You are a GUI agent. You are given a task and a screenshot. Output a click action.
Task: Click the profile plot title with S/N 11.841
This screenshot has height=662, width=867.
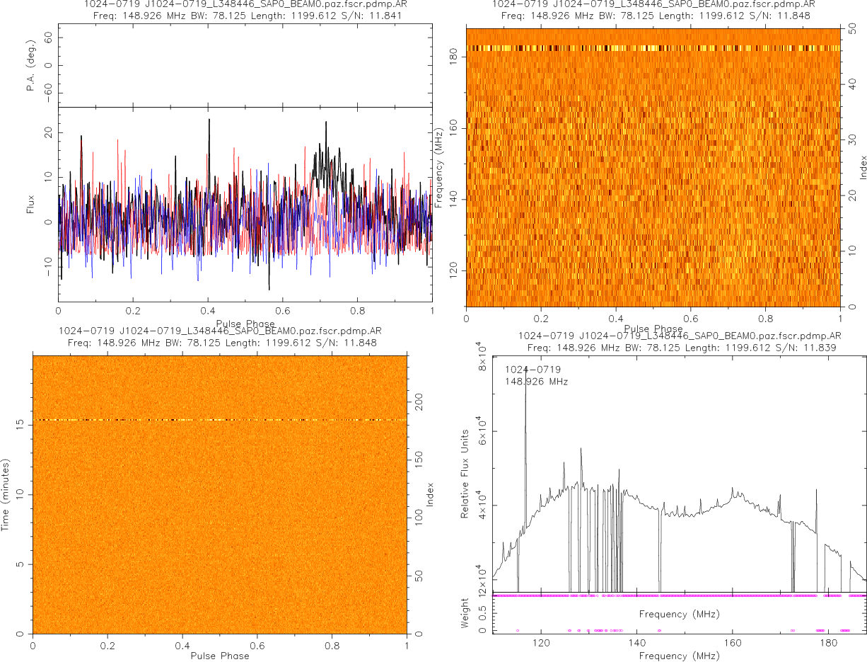(x=245, y=9)
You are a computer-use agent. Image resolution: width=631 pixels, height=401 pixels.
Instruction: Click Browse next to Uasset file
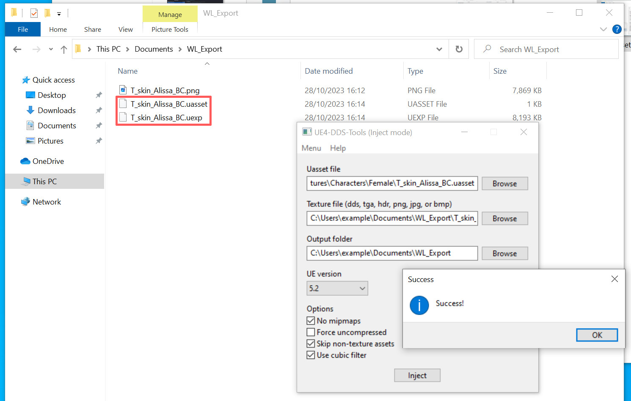click(x=504, y=184)
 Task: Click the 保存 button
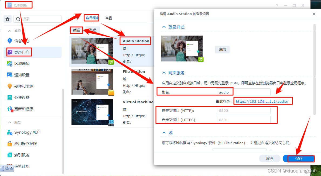pos(299,158)
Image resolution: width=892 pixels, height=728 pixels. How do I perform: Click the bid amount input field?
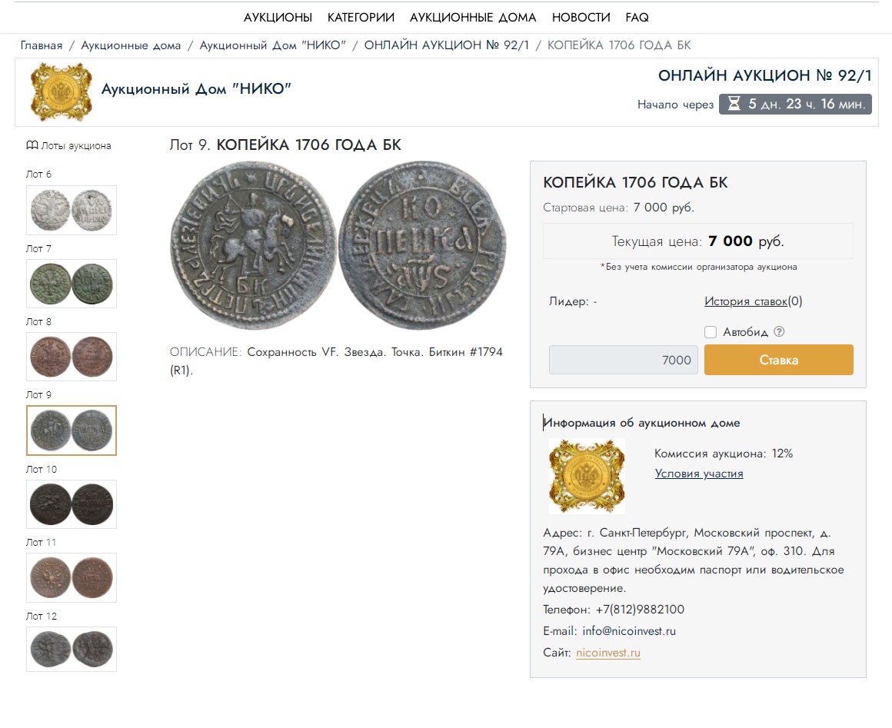623,360
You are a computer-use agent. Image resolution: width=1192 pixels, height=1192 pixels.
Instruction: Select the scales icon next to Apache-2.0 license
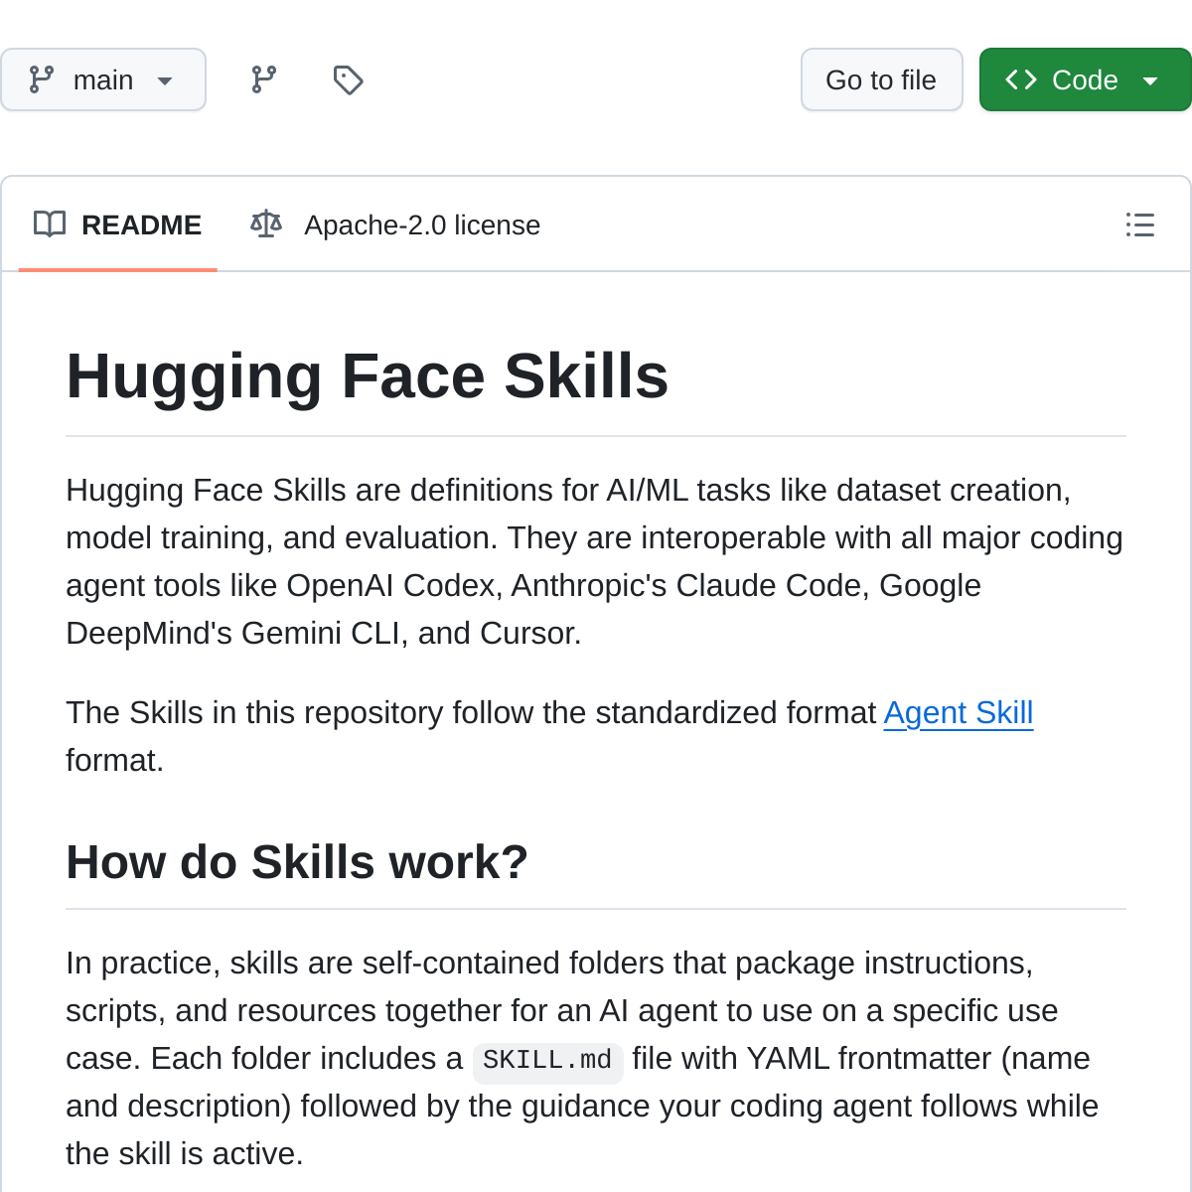click(265, 224)
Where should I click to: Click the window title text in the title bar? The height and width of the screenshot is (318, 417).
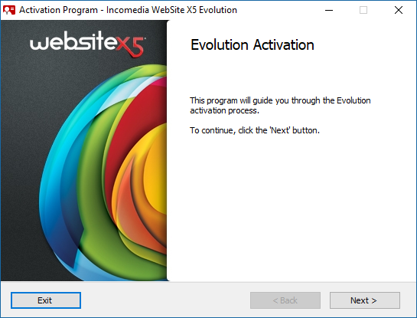pyautogui.click(x=128, y=10)
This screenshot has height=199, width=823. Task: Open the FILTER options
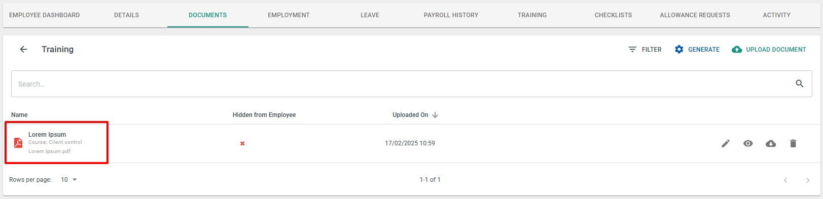coord(645,50)
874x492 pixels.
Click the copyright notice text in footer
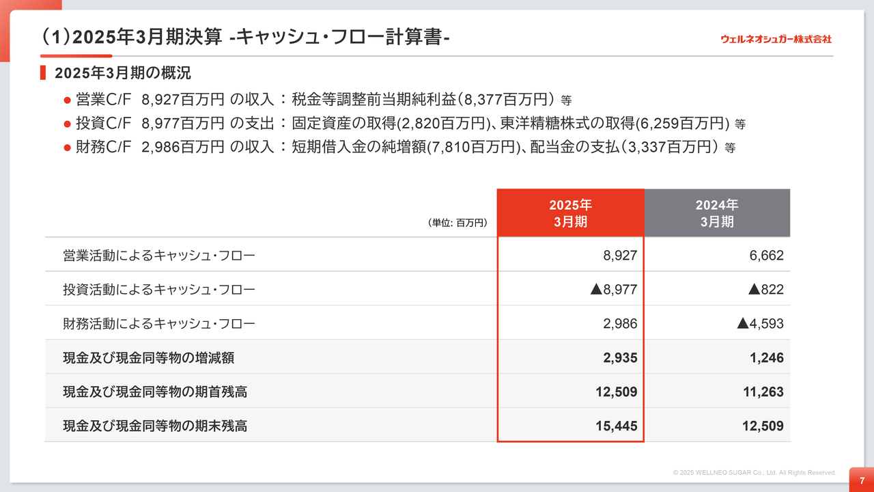point(754,472)
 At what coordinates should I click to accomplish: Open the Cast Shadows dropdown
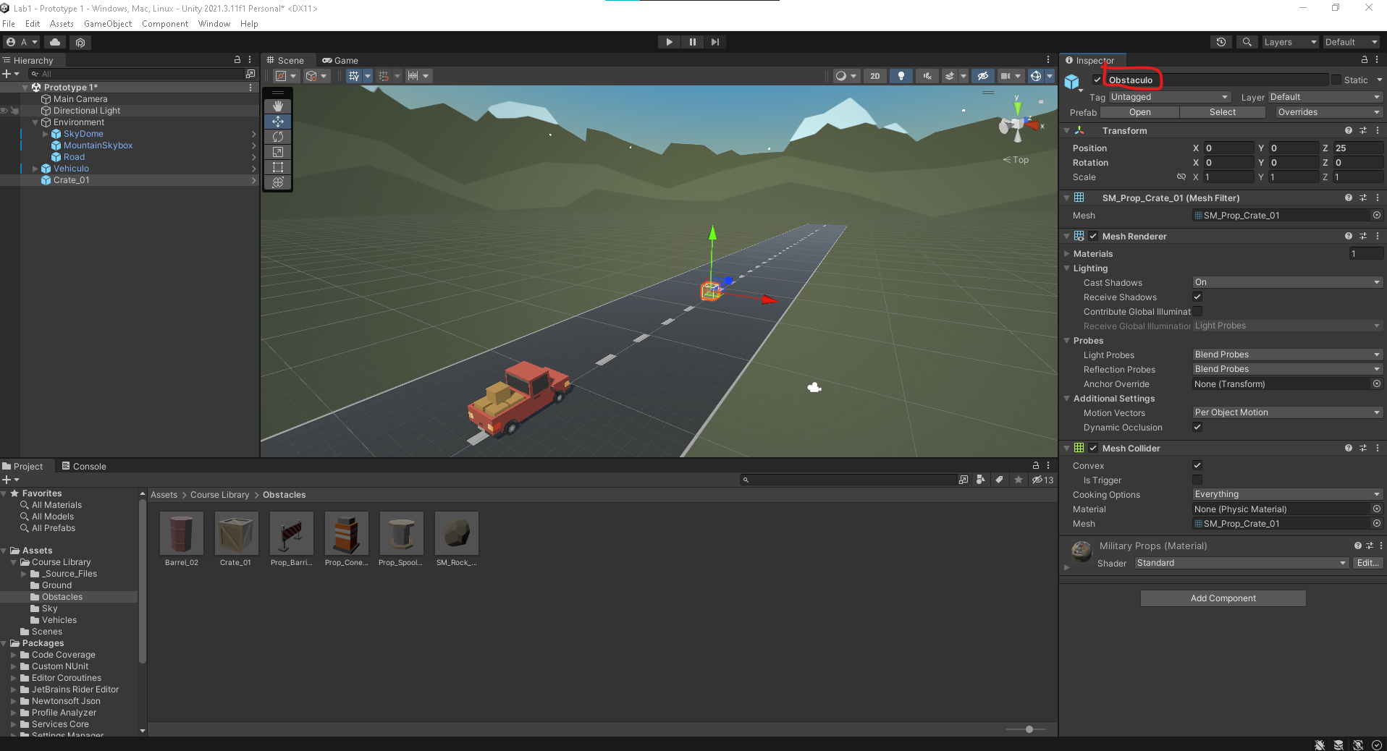pyautogui.click(x=1287, y=282)
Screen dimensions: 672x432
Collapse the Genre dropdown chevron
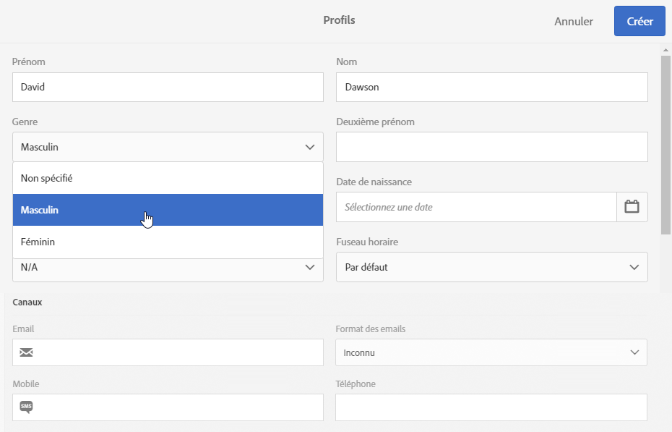(x=310, y=147)
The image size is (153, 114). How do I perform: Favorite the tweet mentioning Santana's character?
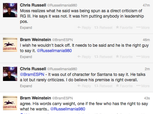point(124,86)
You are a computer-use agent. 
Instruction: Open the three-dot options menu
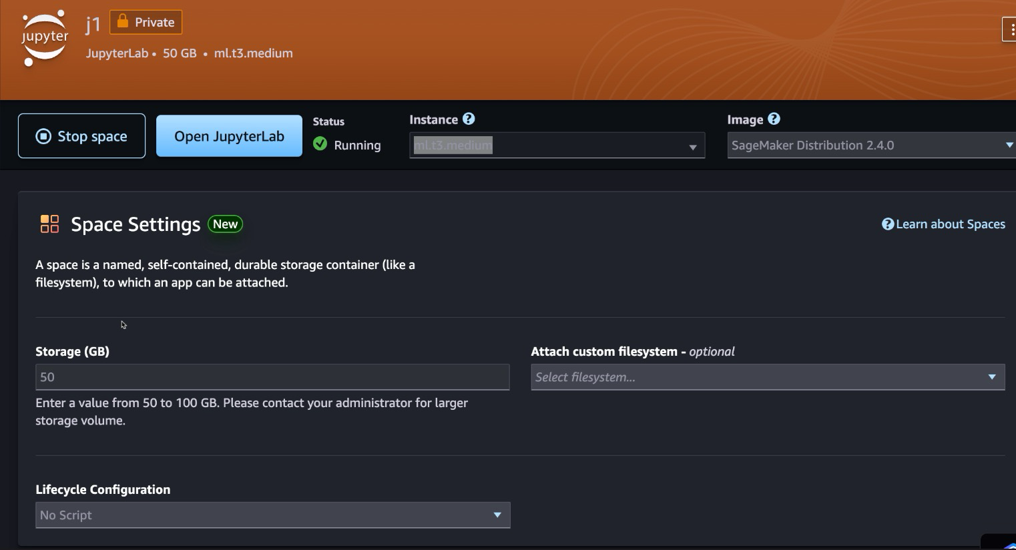[1011, 30]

- - -

I would like the lines from the one with "Task: Click the 保存 button" through the last line of the data above retyped exactly, with pictures left out, please.

[Result of the task]:
 Task: Click the 保存 button
pos(299,158)
Image resolution: width=892 pixels, height=728 pixels. How do I perform: Click the bid amount input field?
623,360
You are a computer-use agent. Image resolution: width=1192 pixels, height=1192 pixels.
Instruction: Select the scales icon next to Apache-2.0 license
click(265, 224)
Where should I click to: Click the window title text in the title bar? The height and width of the screenshot is (318, 417).
pyautogui.click(x=128, y=10)
This screenshot has height=199, width=823. Task: Open the FILTER options
coord(645,50)
874x492 pixels.
Click the copyright notice text in footer
point(754,472)
 At what coordinates should I click to accomplish: Open the Cast Shadows dropdown
pyautogui.click(x=1287, y=282)
Screen dimensions: 672x432
Collapse the Genre dropdown chevron
(x=310, y=147)
The image size is (153, 114). How do I perform: Favorite the tweet mentioning Santana's character?
point(124,86)
You are a computer-use agent. 
Instruction: Open the three-dot options menu
[1011, 30]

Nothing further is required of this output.